White House to Allow Families to Negotiate With Terrorists, Pay Ransoms

James Foley
A yellow ribbon hangs on a tree outside the family home of James Foley in Rochester, New Hampshire, on August 20, 2014. Brian Snyder/Reuters

The Obama administration on Wednesday is expected to begin allowing families of hostages taken abroad to negotiate with terrorists without facing criminal prosecution, an issue that increasingly has come into view as members of the Islamic State capture Westerners.

It currently is illegal for the U.S. government to pay ransom to militants under the belief that financing terrorists will increase their power and make Americans a more significant target.
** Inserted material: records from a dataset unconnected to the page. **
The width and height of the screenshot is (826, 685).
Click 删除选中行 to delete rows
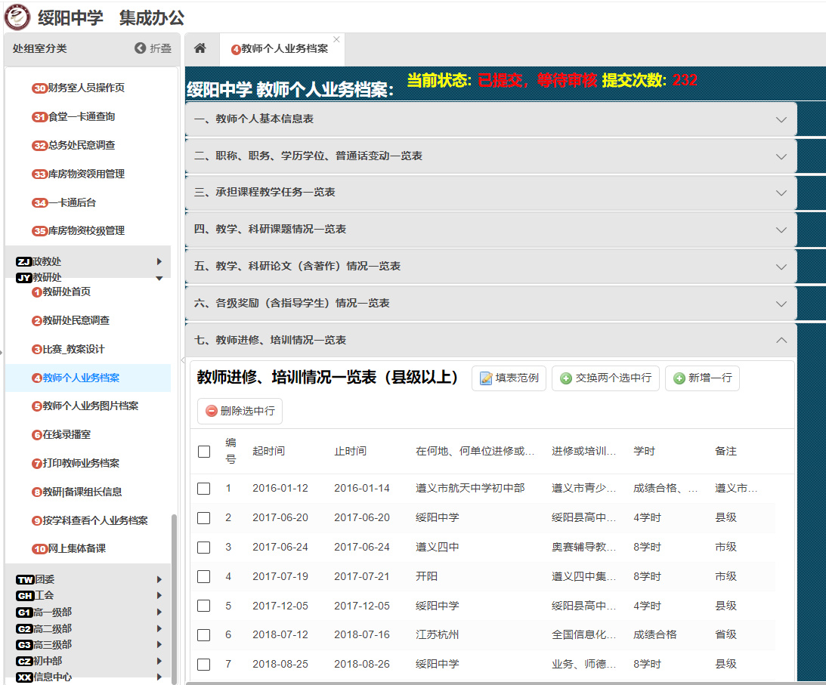240,411
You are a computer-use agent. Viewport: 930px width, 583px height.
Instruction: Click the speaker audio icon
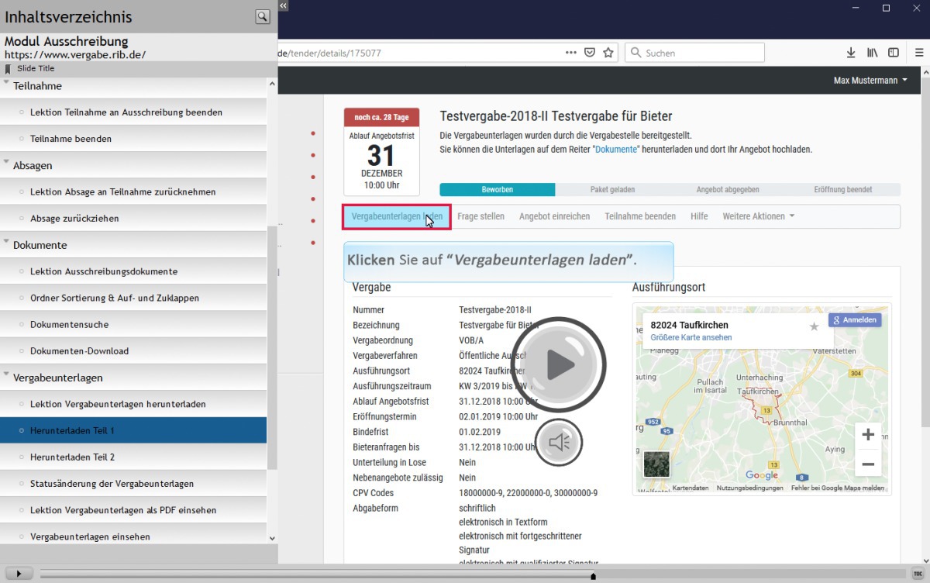tap(558, 442)

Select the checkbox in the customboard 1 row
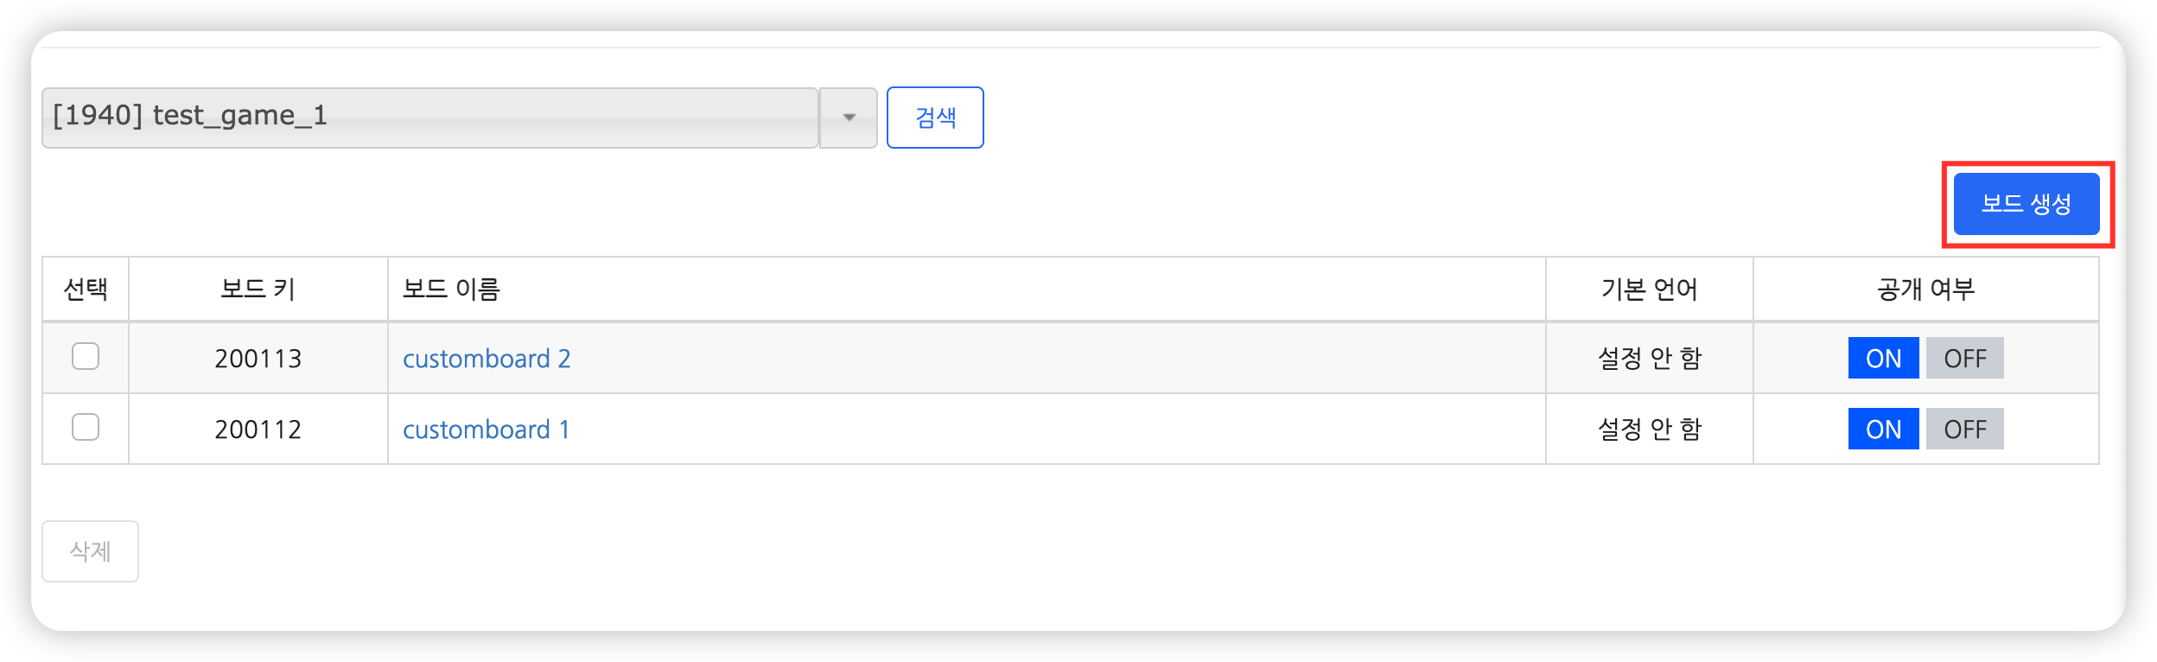[86, 427]
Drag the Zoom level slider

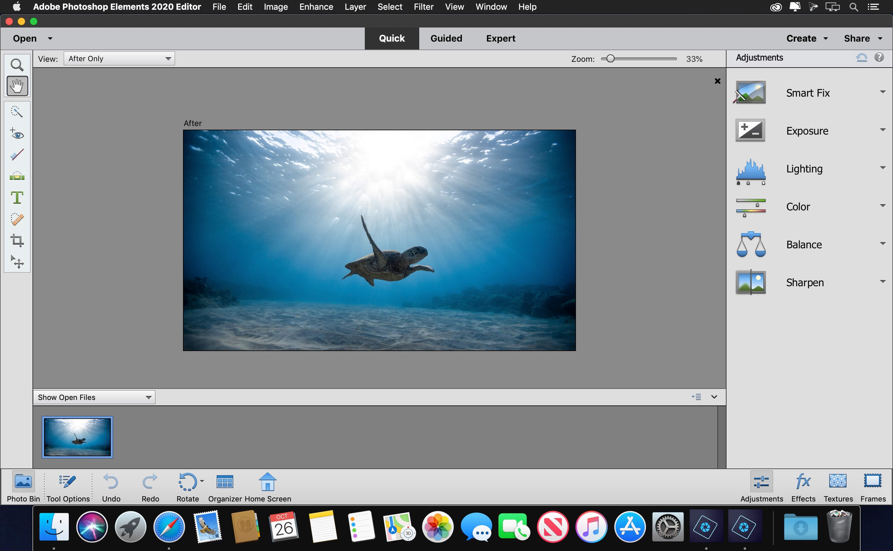[609, 59]
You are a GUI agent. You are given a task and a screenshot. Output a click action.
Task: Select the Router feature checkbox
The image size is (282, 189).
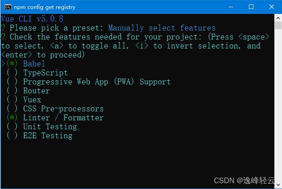tap(12, 91)
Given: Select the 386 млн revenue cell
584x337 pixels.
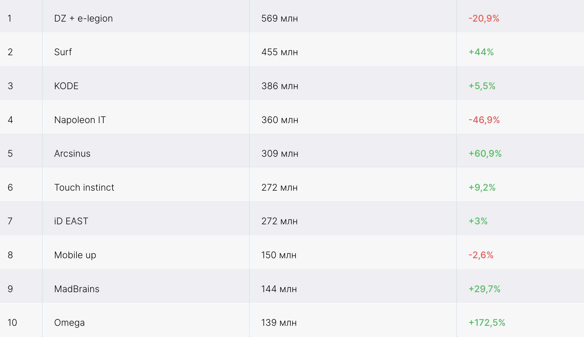Looking at the screenshot, I should (280, 86).
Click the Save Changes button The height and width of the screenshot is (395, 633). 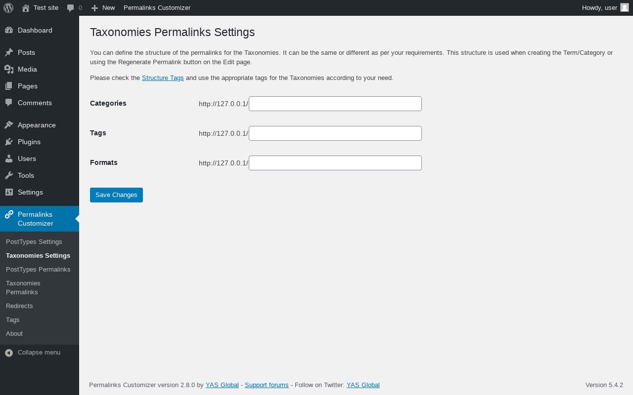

But, with a new presidential policy and executive order expected to be announced on Wednesday, families soon will be able to negotiate with captors without fearing punishment by the U.S. government.

"There is a hope and expectation that by implementing many of these recommendations that we can better integrate the resources of the federal government that are devoted to this effort—they are extensive—and that we can improve our ability to communicate with the families of those who were placed in this terrible situation," U.S. Press Secretary Josh Earnest told reporters at a press briefing on Tuesday.

He continued, saying President Barack Obama continues to believe the United States should adhere closely to a "no concessions policy." To offer concessions to terrorists allows them to fund their operations more effectively and makes citizens around the globe a more significant target, he said.

The administration is expected to form a group of officials from the FBI, Pentagon and State Department to assist families in communicating with terrorists, including sharing classified information with them when necessary, The Washington Post reported.

Multiple U.S. hostages have been killed in the past year by the Islamic State, or ISIS. Holding Western captives for ransom is one of the main ways the terrorist group makes money.

The death of U.S. journalist James Foley last August was the first in a series of high-profile beheadings of western hostages by ISIS. Since his death, the militants have released videos of the executions of other westerners, including American-Israeli journalist Steven Sotloff, British aid worker Alan Henning and U.S. aid worker Peter Kassig.

After her son's death, Diane Foley reportedly said that government officials had threatened her family to stop them from paying a ransom. The threat allegedly came from a prominent military officer who warned the Foleys that paying a ransom to ISIS would support terrorism.

Obama is expected to make the announcement on Wednesday afternoon after meeting with families of American hostages.